Has trouble going to sleep at night
This may be a sign that they got too much sleep during the day (that the nap is negatively affecting nighttime sleep). If you run into this, shorten your little one’s nap before they give it up altogether. Don’t make bedtime later! Instead, start bedtime when your little one starts to get tired at night.
Waking up earlier than their designated wake-up time
If your child wakes up earlier than they are supposed to, that probably means they got enough rest before their morning wake-up time (due to sleep from a nap that’s longer than it needs to be). If this happens, shorten naps first, then drop the nap completely.
Fusses or gets cranky when you try to start naptime
Some kids who don’t need naps anymore get irritable when you tell them they have to stop their play and go to sleep. It makes sense – if they don’t need the sleep at that time, they won’t want to nap. If they can skip the nap and stay happy throughout the day, they’re probably growing out of naps.
Dropping a few naps, but keeping others
If your little one naps at daycare or preschool, for example, but doesn’t need naps on the weekends, they might be ready to drop all of their naps in the near future.

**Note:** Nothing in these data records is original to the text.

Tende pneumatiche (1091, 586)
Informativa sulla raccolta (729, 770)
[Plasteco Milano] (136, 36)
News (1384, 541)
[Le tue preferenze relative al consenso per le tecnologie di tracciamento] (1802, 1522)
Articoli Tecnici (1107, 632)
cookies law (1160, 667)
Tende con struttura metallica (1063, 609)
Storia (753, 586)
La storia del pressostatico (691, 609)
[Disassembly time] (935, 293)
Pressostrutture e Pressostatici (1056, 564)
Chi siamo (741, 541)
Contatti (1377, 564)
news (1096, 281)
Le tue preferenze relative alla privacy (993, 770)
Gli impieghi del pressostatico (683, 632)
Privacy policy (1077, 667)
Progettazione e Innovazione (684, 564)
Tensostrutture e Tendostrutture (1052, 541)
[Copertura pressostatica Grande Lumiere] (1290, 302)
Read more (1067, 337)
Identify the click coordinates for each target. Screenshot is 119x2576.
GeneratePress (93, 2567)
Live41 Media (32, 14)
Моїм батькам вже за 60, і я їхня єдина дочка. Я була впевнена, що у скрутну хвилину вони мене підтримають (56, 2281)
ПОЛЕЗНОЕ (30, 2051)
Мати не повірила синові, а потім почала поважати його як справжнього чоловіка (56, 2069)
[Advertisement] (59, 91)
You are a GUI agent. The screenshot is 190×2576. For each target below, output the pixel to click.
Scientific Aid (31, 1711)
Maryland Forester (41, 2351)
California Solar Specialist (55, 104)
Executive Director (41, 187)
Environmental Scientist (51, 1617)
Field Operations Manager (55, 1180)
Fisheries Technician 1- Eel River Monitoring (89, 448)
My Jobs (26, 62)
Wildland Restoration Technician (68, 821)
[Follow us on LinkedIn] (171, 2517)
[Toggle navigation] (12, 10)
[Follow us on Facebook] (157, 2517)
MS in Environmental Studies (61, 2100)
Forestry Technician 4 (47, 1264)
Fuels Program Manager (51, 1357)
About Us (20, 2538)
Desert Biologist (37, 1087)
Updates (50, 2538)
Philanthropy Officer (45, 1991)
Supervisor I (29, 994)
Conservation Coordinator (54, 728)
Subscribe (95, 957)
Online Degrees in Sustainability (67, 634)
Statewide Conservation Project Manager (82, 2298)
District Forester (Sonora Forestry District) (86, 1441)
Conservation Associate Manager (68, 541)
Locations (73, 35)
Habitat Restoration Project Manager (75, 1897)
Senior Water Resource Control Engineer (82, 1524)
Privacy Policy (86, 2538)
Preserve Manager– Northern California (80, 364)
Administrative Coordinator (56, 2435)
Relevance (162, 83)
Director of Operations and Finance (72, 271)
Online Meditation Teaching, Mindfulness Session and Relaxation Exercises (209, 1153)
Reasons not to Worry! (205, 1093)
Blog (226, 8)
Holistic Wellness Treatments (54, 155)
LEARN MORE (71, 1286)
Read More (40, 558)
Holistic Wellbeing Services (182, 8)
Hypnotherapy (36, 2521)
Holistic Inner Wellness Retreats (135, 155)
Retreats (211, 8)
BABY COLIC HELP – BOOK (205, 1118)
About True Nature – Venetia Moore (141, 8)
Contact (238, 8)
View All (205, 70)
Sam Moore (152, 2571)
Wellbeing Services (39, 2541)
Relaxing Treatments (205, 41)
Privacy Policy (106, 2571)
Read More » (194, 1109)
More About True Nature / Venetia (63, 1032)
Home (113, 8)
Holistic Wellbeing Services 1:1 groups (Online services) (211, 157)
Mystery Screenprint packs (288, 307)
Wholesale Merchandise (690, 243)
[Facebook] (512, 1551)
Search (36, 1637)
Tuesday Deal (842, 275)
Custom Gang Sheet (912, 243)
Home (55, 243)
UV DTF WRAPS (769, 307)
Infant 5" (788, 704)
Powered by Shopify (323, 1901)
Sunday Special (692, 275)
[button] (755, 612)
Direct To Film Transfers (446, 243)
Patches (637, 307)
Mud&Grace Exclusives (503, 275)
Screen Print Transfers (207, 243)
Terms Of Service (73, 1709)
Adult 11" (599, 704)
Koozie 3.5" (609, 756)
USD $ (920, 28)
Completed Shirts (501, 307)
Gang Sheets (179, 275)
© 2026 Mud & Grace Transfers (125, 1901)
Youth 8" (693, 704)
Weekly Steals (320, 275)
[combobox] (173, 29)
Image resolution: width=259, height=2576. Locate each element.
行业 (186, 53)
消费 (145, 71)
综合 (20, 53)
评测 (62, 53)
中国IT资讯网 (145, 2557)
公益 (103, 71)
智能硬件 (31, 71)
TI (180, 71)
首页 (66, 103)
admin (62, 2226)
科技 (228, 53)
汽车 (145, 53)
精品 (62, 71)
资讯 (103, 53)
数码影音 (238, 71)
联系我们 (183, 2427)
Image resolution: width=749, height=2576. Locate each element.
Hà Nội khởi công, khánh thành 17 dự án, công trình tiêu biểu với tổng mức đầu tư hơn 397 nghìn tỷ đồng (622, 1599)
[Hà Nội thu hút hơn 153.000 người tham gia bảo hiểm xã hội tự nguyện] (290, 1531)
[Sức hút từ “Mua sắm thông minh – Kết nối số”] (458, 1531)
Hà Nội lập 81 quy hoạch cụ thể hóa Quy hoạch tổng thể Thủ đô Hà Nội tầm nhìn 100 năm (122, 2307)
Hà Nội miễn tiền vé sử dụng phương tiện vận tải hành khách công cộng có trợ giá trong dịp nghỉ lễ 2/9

This also applies if they're always at home – you might notice that your little one has no trouble starting their nap on some days, but struggles to nap (or skips the nap) on others.
Just make sure that they don’t get sleepy during the day, or cranky, on the days that they go without naps.
Just not napping – and not getting tired
If your child reads or plays throughout their scheduled naptime – and doesn’t sleep at all – they probably don’t need that naptime. Again, make sure they don’t get tired or grouchy during the days they don’t nap.
Tips for good sleep when dropping naptime
Follow these tips to help your little one get the sleep they need – and to help the transition away from naps go smoothly.
Phase out naps gradually.
Most kids gradually drop nap days before they’re ready to say goodbye to naps completely. If they haven’t started to do this on their own, but show other signs of readiness to give up naps, skip naps on days they don’t seem tired at naptime. But continue to start nap times on days they still seem tired.
Start bedtime earlier.
Your little one still needs about 10-13 hours of sleep per day. Dropping the nap means they must get all the sleep they need at night. So, move their bedtime an hour earlier than their previous “lights out.” That means starting the usual bedtime routine earlier as well, to signal that it’s time for sleep and to help your child relax. Dinner will need to happen earlier than usual, too.
You may notice that your little one isn’t tired enough to nap at their normal time but then gets tired in the late afternoon. If this happens, don’t let them nap – you want them tired at bedtime. Take them outside or play with them to keep them stimulated until dinner. Then, start dinner, the bedtime routine, and bedtime at the new earlier times.
Replace the nap with quiet time.
If your little one shows signs that they’re ready to give up naps (they aren’t tired at naptime), turn the usual naptime into an hour of quiet time. This means coloring, looking at pictures in a book, doing a puzzle, cuddling stuffed animals, building with Duplo, or playing with something else quiet. Don’t give them noisy toys, electronic devices, or anything overly stimulating. This quiet time helps slowly transition away from the naptime hour, instead of cutting off the quiet hour(s) completely. Plus, it continues to give you a break – you won’t have to sacrifice all the free time you had when your little one was still napping!
If your child is done with naps but your child’s preschool, daycare, or kindergarten has scheduled naps, ask if your child can have a quiet time during that period instead of naptime.
Remember that giving up naps doesn’t have to be final.
If your little one seems ready to give up naps, but then you cut the nap and they’re tired or irritable during the day, you can always add naps back in. Giving up naps doesn’t always happen outright. Some kids may stop napping but then need to start again.